### WHAT TO PRODUCE
Continue the article on Islamic radicalism in Mexico, picking up right after its final sentence.

### PASSAGE GIVEN
▬▬▬

Islamic Radicalism in Mexico: The Threat from South of the Border

Publication: Terrorism Monitor Volume: 4 Issue: 11

The ongoing controversy surrounding the debate over illegal immigration and border security issues in the United States, specifically as it applies to the porous U.S.-Mexico frontier and the status of millions of undocumented workers and other migrants that enter the country each year from Mexico, continues to dominate headlines. Although the overwhelming majority of those entering the United States from Mexico each day are in search of opportunity, many observers worry that it is only a matter of time before al-Qaeda exploits this vulnerability for its own ends.

In assessing this threat, Muslim communities in Mexico have come under increasing scrutiny by U.S., Mexican and international security officials both as potential enablers for terrorist infiltration and as ideological sympathizers for the brand of radicalism characteristic of al-Qaeda. Muslim conversion trends in Mexico and Latin America have also raised concerns, especially given al-Qaeda’s successes in luring some Muslim converts to its cause. To date, however, these assessments have been way off the mark and in many respects divert attention away from the far more pressing threats at hand. A closer look at the nature of Islam and the outlook of Mexican Muslims may explain why.

▬▬▬

### DATASET ENTRIES

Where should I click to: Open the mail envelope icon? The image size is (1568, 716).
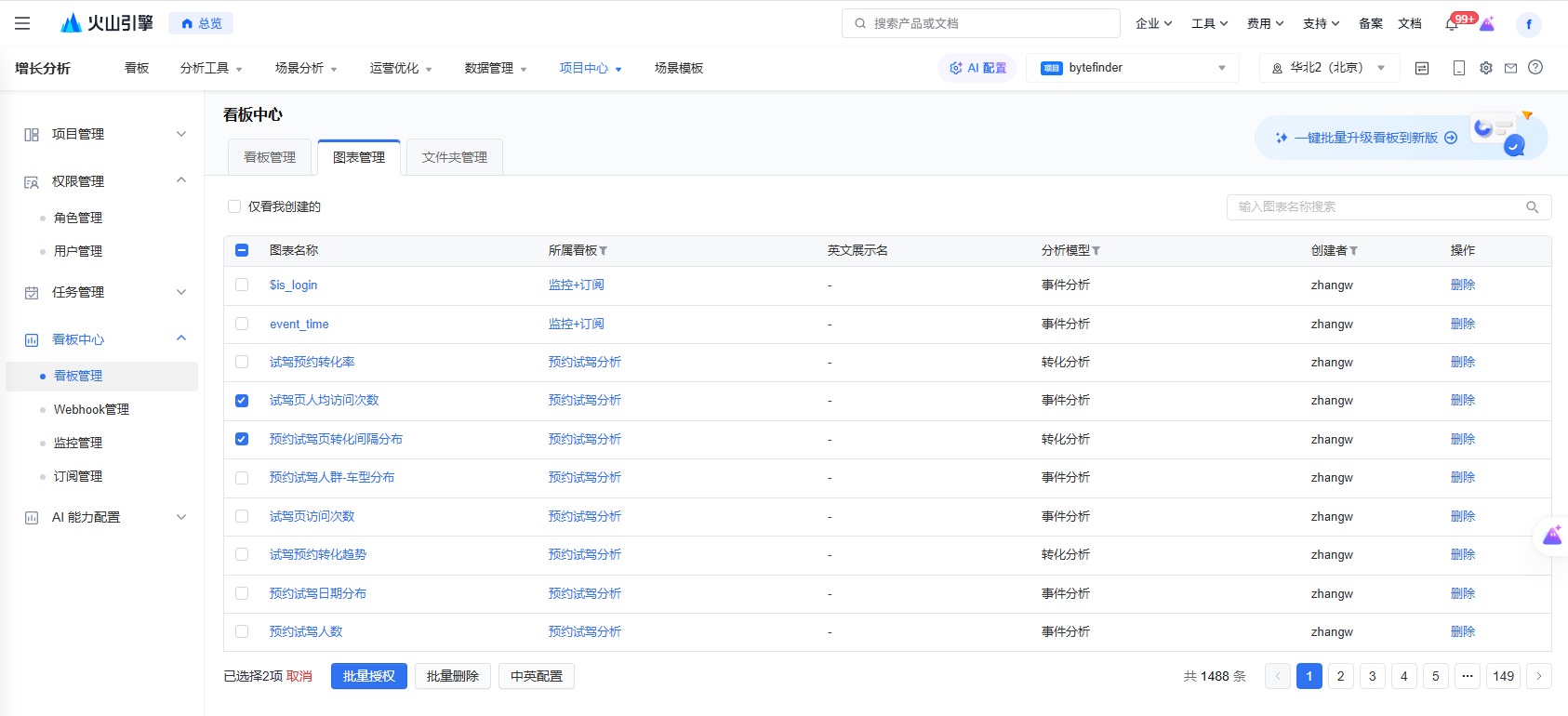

▬▬▬

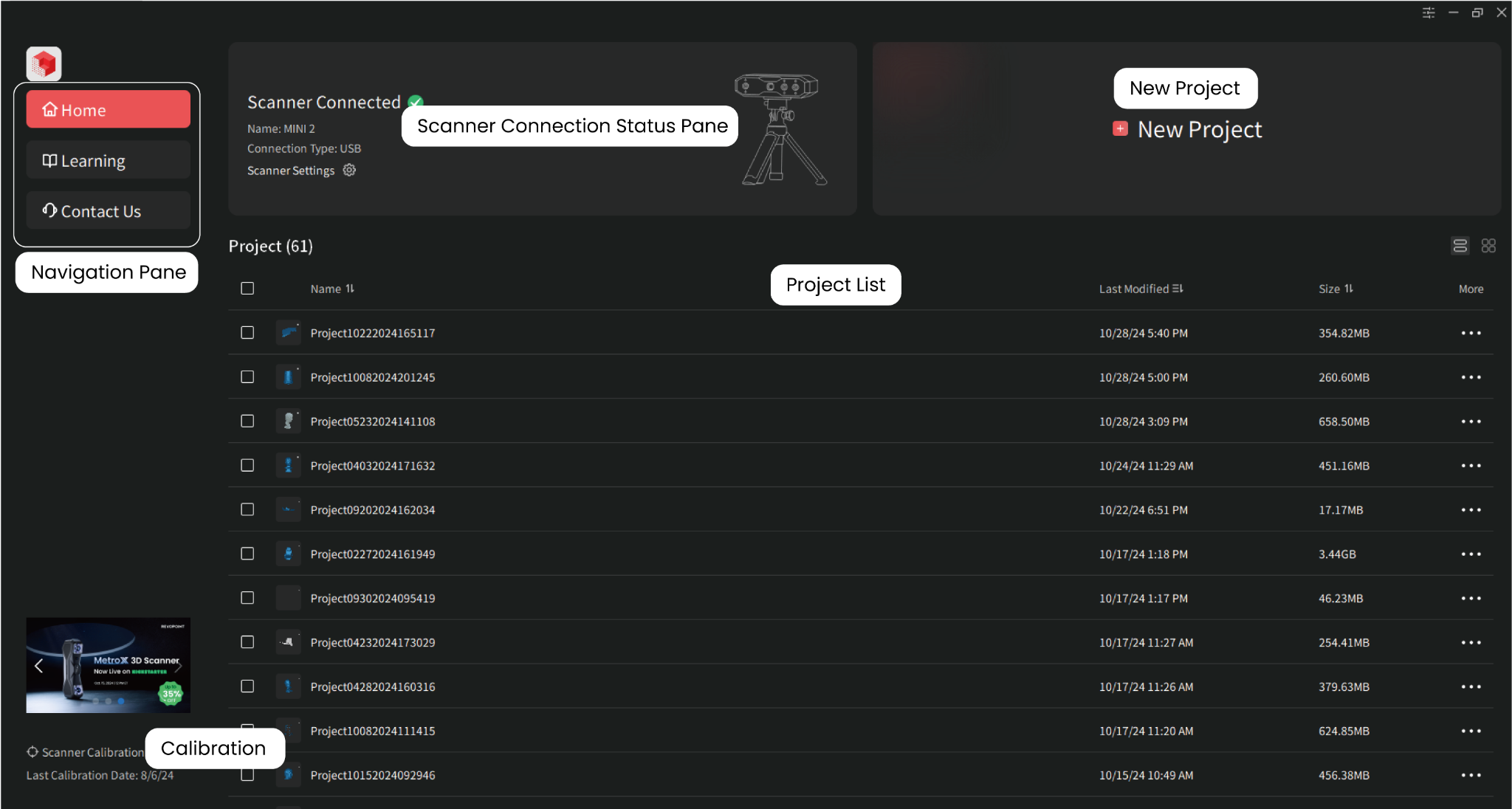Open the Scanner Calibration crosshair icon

▬▬▬

### OUTPUT OF THE EXERCISE
Islam in Mexico

Compared to other countries in Latin America that are home to sizeable Muslim communities with longstanding ties to the region, Mexico’s Muslim minority is tiny. At the same time, it is one of the most diverse and dynamic in the region. Despite varying figures and scant data, only a couple thousand Muslims are believed to live in the overwhelmingly Roman Catholic country. Nearly all are Sunni Muslims. Of this group, approximately half trace their origins to what is modern-day Lebanon, Syria, and Palestine, mostly the descendants of traders and peasants who emigrated from the Middle East in the latter part of Ottoman rule. Mexico’s Arab Muslim community is assimilated in major urban centers such as Mexico City. Significantly, Mexico is also home to a much larger Arab Christian community, also originating from the Levant, which numbers in the tens of thousands. Both communities share close ties and feel a shared sense of pride for their common Arab heritage [1].

Mexican Converts

The other segment of Mexico’s small Muslim community is made up of Mexicans who converted to Islam in recent years. Islam is one of the fastest growing religions in the world, partially as a result of intermarriage and religious conversion. This trend is also evident elsewhere in Latin America, despite the longstanding influence of the Roman Catholic Church. In fact, widespread and growing disenchantment with the Catholic Church is leading many Mexicans and others in the region to find spiritual solace elsewhere, including Islam.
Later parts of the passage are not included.